◆ TRECHO DO TEXTO ◆

Cincopes

on 17 junho 2024

POLÍTICA - RELIGIÃO, IGNORÂNCIA, POLÍTICA, MEDIOCRIDADES

O governo, imprensa, instituições e organizações democráticas precisam parar e fazer um grande debate nacional para descobrir uma forma de acessar o coração e a mente da população.

O problema do governo para se comunicar com a população é o mesmo que temos em nossos pequenos círculos pessoais.

Eu, um cidadão comum e com um círculo razoavelmente bem formado em educação e cultura, não consigo dialogar com algumas pessoas próximas e amigos. É enorme a quantidade de bobagens, fake news e “teorias” nos grupos e inbox. A maioria disfarça seu preconceito e inveja num discurso ideológico ou de falsa isenção, alguns são inocentes em sua convicção e uns poucos têm mesmo é má-fé. Há casos que a psicologia entende e outros, a psiquiatria explica.

◆ SUAS TAREFAS ◆
• 1. Segundo o texto sobre a comunicação com a população, o que o governo, a imprensa, as instituições e as organizações democráticas precisam fazer?
• 2. Escreva a continuação do texto sobre a comunicação com a população, começando logo após a última frase apresentada.

Registros de dados
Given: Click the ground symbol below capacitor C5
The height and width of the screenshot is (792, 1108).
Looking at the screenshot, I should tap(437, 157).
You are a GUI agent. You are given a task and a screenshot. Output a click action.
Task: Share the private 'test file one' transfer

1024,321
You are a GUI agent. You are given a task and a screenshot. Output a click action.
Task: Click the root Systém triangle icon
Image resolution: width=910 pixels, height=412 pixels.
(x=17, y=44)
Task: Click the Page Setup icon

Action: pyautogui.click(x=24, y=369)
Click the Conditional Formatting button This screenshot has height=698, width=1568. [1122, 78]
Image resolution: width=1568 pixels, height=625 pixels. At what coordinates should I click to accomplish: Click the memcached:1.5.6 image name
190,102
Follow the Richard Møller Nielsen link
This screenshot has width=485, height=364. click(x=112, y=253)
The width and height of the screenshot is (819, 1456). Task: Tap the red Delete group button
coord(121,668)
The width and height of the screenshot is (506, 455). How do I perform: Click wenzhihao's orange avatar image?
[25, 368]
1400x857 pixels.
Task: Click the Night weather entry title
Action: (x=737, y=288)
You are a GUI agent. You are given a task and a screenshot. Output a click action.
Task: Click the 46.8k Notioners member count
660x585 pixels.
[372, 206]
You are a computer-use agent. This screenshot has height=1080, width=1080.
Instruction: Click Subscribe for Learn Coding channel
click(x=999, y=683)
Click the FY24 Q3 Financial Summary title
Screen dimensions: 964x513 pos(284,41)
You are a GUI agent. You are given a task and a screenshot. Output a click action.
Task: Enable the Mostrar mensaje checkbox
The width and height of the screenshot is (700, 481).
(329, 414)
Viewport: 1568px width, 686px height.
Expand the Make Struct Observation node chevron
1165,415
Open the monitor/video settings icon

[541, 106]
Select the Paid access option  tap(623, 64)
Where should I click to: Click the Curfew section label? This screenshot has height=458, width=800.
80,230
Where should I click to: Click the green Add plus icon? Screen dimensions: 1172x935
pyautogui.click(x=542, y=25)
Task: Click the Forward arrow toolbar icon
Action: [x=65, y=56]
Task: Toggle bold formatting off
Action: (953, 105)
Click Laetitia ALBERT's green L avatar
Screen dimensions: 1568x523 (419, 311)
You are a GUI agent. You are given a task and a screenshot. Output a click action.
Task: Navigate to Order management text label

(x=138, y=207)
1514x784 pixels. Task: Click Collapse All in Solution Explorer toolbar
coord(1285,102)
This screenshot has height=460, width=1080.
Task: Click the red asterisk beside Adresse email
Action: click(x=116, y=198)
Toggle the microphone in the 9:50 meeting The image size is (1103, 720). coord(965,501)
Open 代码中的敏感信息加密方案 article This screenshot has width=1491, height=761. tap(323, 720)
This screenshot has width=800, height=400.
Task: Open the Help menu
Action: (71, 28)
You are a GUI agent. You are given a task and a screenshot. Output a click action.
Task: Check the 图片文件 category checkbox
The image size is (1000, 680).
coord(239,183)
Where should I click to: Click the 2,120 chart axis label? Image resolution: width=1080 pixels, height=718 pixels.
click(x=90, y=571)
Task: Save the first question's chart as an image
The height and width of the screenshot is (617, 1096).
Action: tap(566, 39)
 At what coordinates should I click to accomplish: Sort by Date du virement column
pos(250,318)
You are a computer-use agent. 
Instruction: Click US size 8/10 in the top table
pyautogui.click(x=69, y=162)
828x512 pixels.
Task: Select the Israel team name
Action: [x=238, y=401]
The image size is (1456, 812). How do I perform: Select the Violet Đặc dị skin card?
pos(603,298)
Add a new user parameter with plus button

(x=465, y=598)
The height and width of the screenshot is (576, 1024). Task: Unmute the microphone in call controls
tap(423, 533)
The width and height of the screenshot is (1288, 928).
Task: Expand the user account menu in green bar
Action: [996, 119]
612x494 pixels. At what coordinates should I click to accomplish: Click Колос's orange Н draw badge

◆ RESPOSTAS DAS TAREFAS ◆
• 1. Precisam parar e fazer um grande debate nacional para descobrir uma forma de acessar o coração e a mente da população.

• 2.
É difícil uma conexão se a pessoa nega a sua própria realidade. Como exemplo, 71% da população acha que as pessoas vivem em bolhas nas redes sociais, mas apenas 30% admitem fazer parte de alguma. O problema é sempre o outro.

Como furar essa bolha? Como superar a dissonância cognitiva? Como chamá-los à realidade?

Sempre me dizem pra não tentar ser sensato em um debate com malucos, mas sigo tentando porque ainda acredito em solidariedade, mesmo na ignorância.  

A pesquisa do Instituto Locomotiva mostra números assustadores quanto ao conhecimento, cultura e ignorância da população brasileira.

Alguns números:

- 15% da população acredita e 5% afirma que a terra é plana.

- Entre os adultos, 29% acredita na terra plana, incríveis 40 milhões de pessoas!

- 29% não acredita que o homem pisou na lua.

- 55% não acredita no evolucionismo e 29% afirma que é mentira.

- 12% afirma que vacina causa autismo.

- 11% acredita que as vacinas foram usadas para implantar chips.

- 22% acredita que caixões foram enterrados com pedras pra inflar os números de mortos.

Não é pouca gente, porque cada 10% é cerca de 16 milhões de brasileiros entre a população  economicamente ativa. E nem é o calor do momento, porque passados dois anos do ápice da pandemia e com estudos publicados, esclarecimentos divulgados e sem nenhum caso que comprove seus medos, continuam acreditando ou são convictos.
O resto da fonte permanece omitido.